A Blog by the Editor of The Middle East Journal

Putting Middle Eastern Events in Cultural and Historical Context

Monday, July 14, 2014

July 14, 1958: The Fall of the Iraqi Monarchy

King Faisal II
Today is Bastille Day, of course, but it is also the 56th anniversary of the coup tha toppled the Iraqi monarchy in 1958, killing most of the Royal Family and Prime Minister Nuri al-Sa‘id.

At the time, in the midst of the global Cold War and the so-called "Arab Cold War,"
Nuri al-Sa‘id
the coup set off alarms in the US and Britain, as the British installed Hashemites were ousted and killed, and a key member of the Baghdad Pact changed allegiances.

The coup, led by ‘Abd al-Karim Qasim and ‘Abd al-Salam ‘Arif, seemed to follow the Nasser model, but it soon became clear that Qasim was more an Iraqi nationalist than a Nasserist.Qasim cultivated the Iraqi Communist Party and other groups. ‘Arif, a pan-Arabist along Nasser lines, was sidelined.

‘Arif (left)  and Qasim
An encouraging new constitution raised hopes, but Qasim proved a typical authoritarian, and after five years in power was himself overthrown and shot in 1963 in a coup led by Arif. Qasim, of mixed Sunni-Shi‘ite background, was a rare exception to the long string of Sunni rulers in Iraq.
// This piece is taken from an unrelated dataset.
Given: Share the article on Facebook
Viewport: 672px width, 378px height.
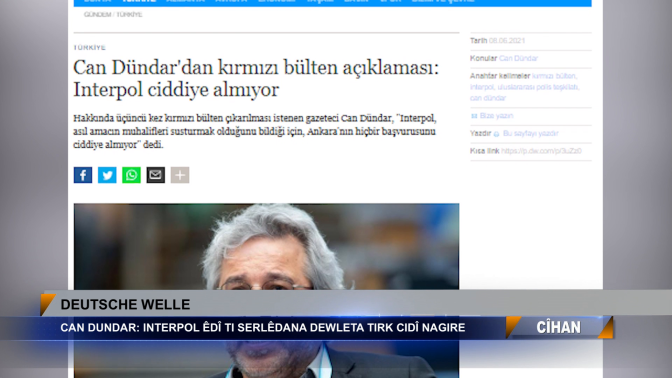Looking at the screenshot, I should 83,175.
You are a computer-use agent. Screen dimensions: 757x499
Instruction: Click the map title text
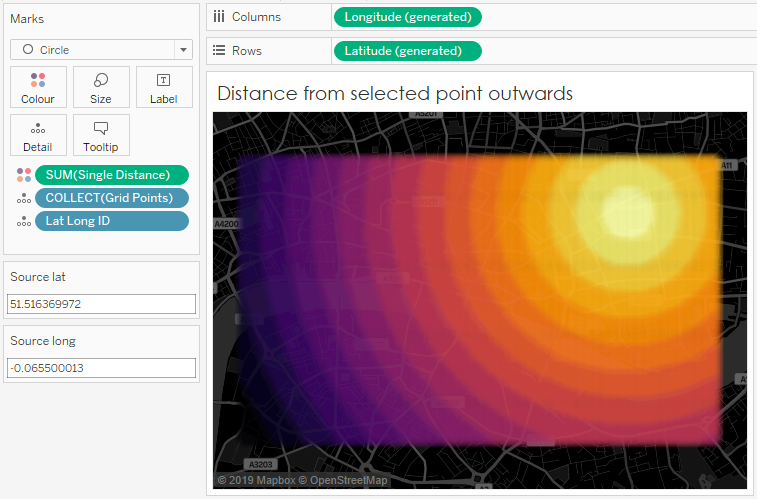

The monarchy, Sunni, foreign, and widely seen as too pro-British, never took deep roots in Iraq, but in the international context of 1958, its overthrow led to renewed concerns in the West about Soviet and Nasserist intentions, and British moved to shore up the Jordanian Hashemites while the US landed Marines in Lebanon.


radical royalist said...

Gailan M. Ramiz wrote in The New York Times:
Although in sentiment and conscience I am a republican, as a political scientist I believe the interests of Iraqi stability and democracy — and indeed Iraq's very survival as a state — would be best served by the restoration of the monarchy. I have long held this view and still do. Why?

Under a constitutional monarchy, the army, police force, civil service and judiciary — the major pillars of power in civil society — would be linked to the crown and consequently placed outside the turbulent arena of political conflict.

Such a system is crucial for Iraq, where politics has ethnic, sectarian and fundamentalist roots and thus has a tendency to be violent.

I am sure that more than three-quarters of the problems of Iraq — and of America's problems in Iraq — would be automatically solved by the establishment of a constitutional monarchy. It is also fully compatible with the federal structure of government for Iraq. Furthermore, a monarchy would not be a novel thing for Iraq — it would indeed be a restoration.

Michael Collins Dunn said...

But would you restore the Hashemites? If so, which one? Or find someone else?